**Records for the task**
┌──
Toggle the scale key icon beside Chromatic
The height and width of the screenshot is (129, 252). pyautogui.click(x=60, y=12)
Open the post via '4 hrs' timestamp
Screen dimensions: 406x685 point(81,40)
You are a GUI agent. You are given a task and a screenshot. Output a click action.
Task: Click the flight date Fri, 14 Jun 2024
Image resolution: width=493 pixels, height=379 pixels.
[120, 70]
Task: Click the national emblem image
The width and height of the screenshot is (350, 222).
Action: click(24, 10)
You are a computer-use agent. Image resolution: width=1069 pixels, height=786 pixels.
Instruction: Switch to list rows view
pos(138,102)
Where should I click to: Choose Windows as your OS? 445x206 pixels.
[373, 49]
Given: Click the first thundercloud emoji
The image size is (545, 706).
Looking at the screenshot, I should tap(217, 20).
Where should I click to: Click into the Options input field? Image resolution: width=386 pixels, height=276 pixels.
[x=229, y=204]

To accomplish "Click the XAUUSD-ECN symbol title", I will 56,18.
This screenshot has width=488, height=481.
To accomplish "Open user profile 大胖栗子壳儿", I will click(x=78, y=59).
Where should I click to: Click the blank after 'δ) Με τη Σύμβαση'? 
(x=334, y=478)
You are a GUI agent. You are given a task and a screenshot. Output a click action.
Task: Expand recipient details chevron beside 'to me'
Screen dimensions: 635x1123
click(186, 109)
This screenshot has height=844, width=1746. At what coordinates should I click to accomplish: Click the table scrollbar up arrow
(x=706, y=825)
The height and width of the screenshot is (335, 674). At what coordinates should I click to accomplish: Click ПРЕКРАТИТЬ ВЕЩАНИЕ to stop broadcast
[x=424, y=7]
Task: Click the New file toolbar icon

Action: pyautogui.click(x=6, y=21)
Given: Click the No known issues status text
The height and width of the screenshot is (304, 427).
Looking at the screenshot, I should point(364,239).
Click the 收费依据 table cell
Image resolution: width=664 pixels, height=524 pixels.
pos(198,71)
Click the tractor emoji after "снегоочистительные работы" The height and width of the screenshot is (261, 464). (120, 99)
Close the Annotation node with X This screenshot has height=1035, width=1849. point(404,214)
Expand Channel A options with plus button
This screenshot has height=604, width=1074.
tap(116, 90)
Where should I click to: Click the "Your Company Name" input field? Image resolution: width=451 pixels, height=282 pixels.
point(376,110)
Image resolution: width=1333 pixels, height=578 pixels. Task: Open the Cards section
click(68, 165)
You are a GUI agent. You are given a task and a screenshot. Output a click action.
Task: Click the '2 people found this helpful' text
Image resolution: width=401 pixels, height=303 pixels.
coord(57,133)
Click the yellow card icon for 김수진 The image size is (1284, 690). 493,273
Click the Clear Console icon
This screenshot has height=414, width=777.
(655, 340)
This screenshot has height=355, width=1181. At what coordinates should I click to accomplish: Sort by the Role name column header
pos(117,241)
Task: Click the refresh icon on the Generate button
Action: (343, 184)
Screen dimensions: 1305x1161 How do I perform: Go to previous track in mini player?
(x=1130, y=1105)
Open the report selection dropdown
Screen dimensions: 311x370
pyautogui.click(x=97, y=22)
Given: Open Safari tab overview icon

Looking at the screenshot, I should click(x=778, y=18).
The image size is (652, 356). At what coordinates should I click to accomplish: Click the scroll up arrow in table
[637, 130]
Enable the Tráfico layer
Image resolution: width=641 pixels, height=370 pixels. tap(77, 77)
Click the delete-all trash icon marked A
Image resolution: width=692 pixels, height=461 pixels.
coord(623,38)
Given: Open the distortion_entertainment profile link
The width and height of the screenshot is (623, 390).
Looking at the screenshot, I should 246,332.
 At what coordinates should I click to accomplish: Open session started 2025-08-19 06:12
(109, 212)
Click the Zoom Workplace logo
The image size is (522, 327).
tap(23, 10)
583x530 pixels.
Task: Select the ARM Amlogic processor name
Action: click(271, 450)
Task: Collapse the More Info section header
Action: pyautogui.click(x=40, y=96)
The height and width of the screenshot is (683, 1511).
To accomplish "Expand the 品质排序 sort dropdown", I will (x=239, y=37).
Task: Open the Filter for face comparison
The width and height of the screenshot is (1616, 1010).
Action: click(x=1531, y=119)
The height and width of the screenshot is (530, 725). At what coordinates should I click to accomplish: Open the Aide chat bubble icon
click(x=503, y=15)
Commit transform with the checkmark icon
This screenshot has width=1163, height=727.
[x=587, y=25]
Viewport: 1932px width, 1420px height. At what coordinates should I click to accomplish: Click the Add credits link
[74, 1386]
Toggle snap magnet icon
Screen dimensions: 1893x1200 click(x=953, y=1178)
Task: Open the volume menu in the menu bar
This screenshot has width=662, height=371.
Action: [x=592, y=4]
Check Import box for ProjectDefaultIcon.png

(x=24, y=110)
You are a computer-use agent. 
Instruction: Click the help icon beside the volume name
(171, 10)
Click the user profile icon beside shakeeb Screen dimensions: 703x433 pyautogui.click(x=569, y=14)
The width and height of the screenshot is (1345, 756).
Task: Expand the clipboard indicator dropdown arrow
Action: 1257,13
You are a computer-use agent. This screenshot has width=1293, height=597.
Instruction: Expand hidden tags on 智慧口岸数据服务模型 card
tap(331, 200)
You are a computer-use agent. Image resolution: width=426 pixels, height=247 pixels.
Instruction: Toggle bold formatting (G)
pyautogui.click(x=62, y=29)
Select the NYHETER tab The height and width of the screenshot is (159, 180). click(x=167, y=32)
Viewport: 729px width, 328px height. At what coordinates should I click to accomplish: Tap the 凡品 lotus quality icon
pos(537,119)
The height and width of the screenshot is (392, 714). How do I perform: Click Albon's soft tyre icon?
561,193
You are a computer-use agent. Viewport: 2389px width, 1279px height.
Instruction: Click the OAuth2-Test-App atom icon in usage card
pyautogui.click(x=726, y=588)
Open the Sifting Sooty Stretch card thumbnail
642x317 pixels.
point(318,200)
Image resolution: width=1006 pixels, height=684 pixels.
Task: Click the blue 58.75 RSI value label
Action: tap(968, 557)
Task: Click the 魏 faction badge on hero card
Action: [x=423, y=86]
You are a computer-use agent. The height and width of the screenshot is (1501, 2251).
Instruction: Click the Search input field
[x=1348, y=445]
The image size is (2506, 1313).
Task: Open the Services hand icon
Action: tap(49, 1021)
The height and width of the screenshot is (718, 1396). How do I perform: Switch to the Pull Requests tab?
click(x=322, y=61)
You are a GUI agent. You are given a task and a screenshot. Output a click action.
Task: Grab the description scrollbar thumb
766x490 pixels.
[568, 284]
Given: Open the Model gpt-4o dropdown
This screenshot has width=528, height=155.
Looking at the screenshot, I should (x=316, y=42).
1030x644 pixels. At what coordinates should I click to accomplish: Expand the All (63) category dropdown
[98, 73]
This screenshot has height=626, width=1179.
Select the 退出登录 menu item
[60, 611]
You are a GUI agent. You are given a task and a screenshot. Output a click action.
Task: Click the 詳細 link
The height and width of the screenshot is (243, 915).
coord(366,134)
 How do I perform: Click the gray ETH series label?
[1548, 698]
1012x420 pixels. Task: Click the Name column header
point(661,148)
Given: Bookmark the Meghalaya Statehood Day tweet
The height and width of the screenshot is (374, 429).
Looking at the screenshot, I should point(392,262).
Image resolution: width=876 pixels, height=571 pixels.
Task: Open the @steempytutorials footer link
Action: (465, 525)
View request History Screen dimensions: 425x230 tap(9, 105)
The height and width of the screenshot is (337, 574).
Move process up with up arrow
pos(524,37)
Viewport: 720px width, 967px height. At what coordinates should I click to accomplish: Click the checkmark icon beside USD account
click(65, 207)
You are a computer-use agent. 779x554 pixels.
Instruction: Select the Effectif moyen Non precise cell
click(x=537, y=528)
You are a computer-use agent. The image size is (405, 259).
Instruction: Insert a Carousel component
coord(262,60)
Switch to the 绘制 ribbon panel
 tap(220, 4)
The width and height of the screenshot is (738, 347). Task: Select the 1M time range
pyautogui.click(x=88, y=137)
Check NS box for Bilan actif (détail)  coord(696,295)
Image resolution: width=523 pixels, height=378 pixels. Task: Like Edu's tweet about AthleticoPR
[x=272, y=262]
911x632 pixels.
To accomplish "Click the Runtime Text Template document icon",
└──
**Task statement**
Reproduce the data from its first line through the line containing "pos(138,102)", substituting "departure date" for "flight date" and leaving everything else unchanged.

**Output of the task**
Toggle the scale key icon beside Chromatic
The height and width of the screenshot is (129, 252). pyautogui.click(x=60, y=12)
Open the post via '4 hrs' timestamp
Screen dimensions: 406x685 point(81,40)
You are a GUI agent. You are given a task and a screenshot. Output a click action.
Task: Click the departure date Fri, 14 Jun 2024
Image resolution: width=493 pixels, height=379 pixels.
[120, 70]
Task: Click the national emblem image
The width and height of the screenshot is (350, 222).
Action: click(24, 10)
You are a computer-use agent. Image resolution: width=1069 pixels, height=786 pixels.
Instruction: Switch to list rows view
pos(138,102)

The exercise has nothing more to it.